At seven o'clock this evening, I sat in my desk chair wondering what in the world I was going to blog about. The weather? Nah...the fact that it's hotter than blazes during the South Carolina summer (and it's only June) wouldn't come to a surprise to anyone. Food? Definitely not...who really cares about my new found love of Charleston She-Crab Soup? Ben's Birthday? It has possibilities, but he didn't seem as excited about his 27th birthday as I was...maybe I'll have a discussion on why we celebrate birthdays on another day, when I'm REALLY hurting for material.

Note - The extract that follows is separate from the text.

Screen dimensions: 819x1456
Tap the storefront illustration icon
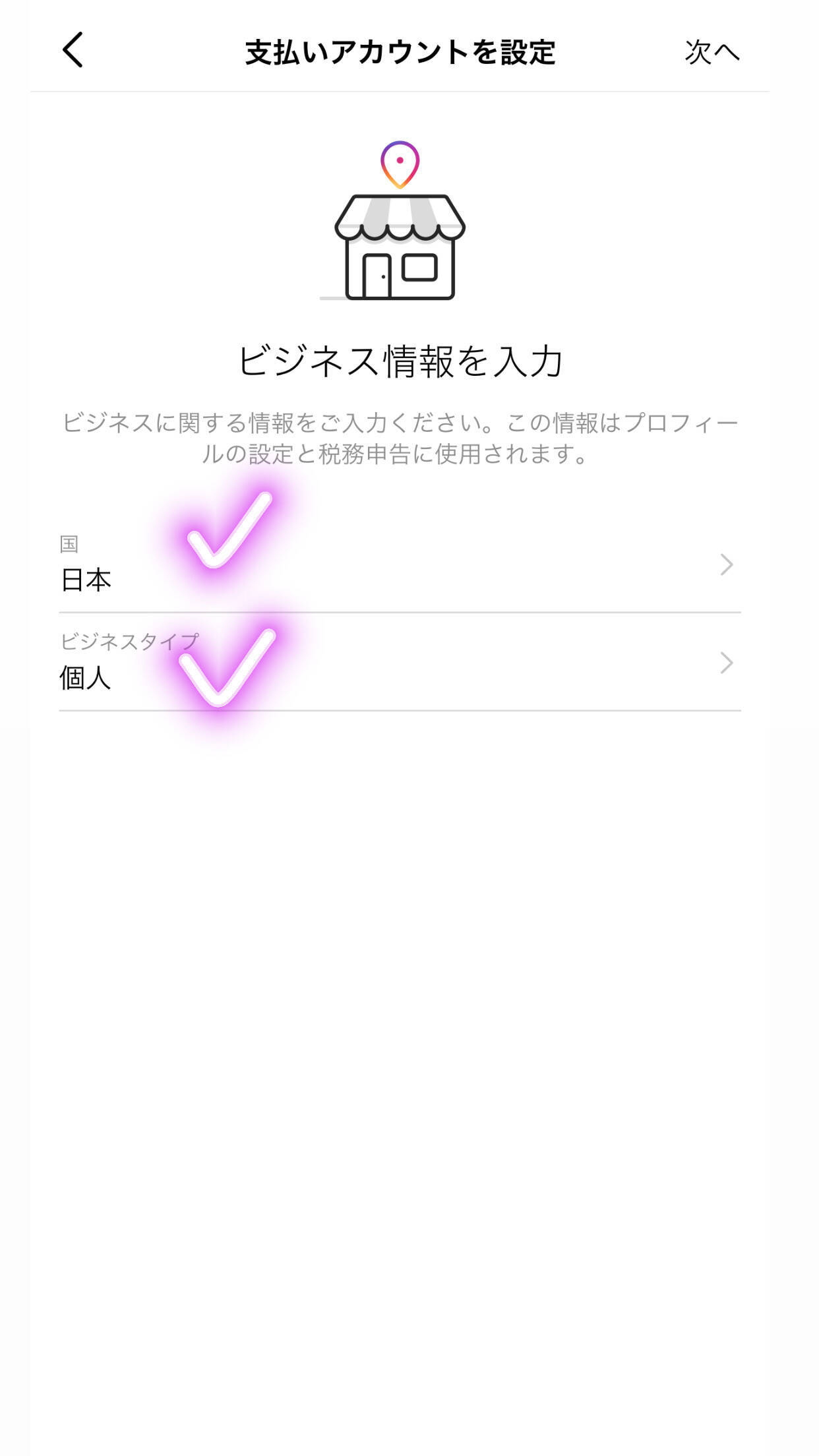click(400, 247)
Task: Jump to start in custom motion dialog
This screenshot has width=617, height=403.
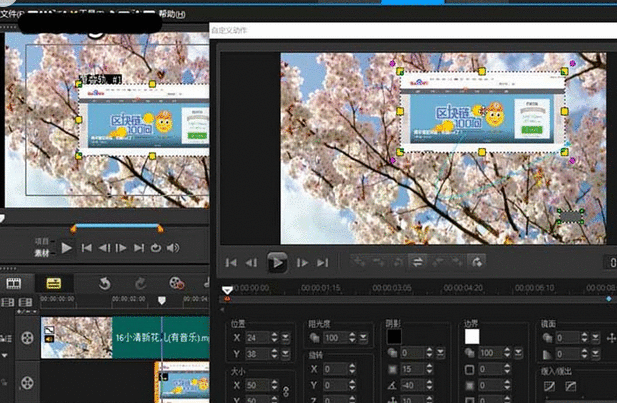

And so, still with no topic of discussion, and dusk approaching, I decided that walking the dog down to the beach so that he could play in the water was the thing to do. As Coda and I crossed the causeway and headed into Folly Beach proper, I realized that I felt no stress whatsoever. Anyone who knows me knows that NEVER happens. I'm ALWAYS stressed out over SOMETHING. I looked to my left where there were kids using nets to catch crabs out of the Folly River, and then I looked to my right where the man taking his boat out of the water at the public ramp actually stopped what he was doing, just to smile and wave. Beyond him the sun was setting, all pink and fiery red behind the sailboats that tie up at Mariner's Cay. All was right with the world.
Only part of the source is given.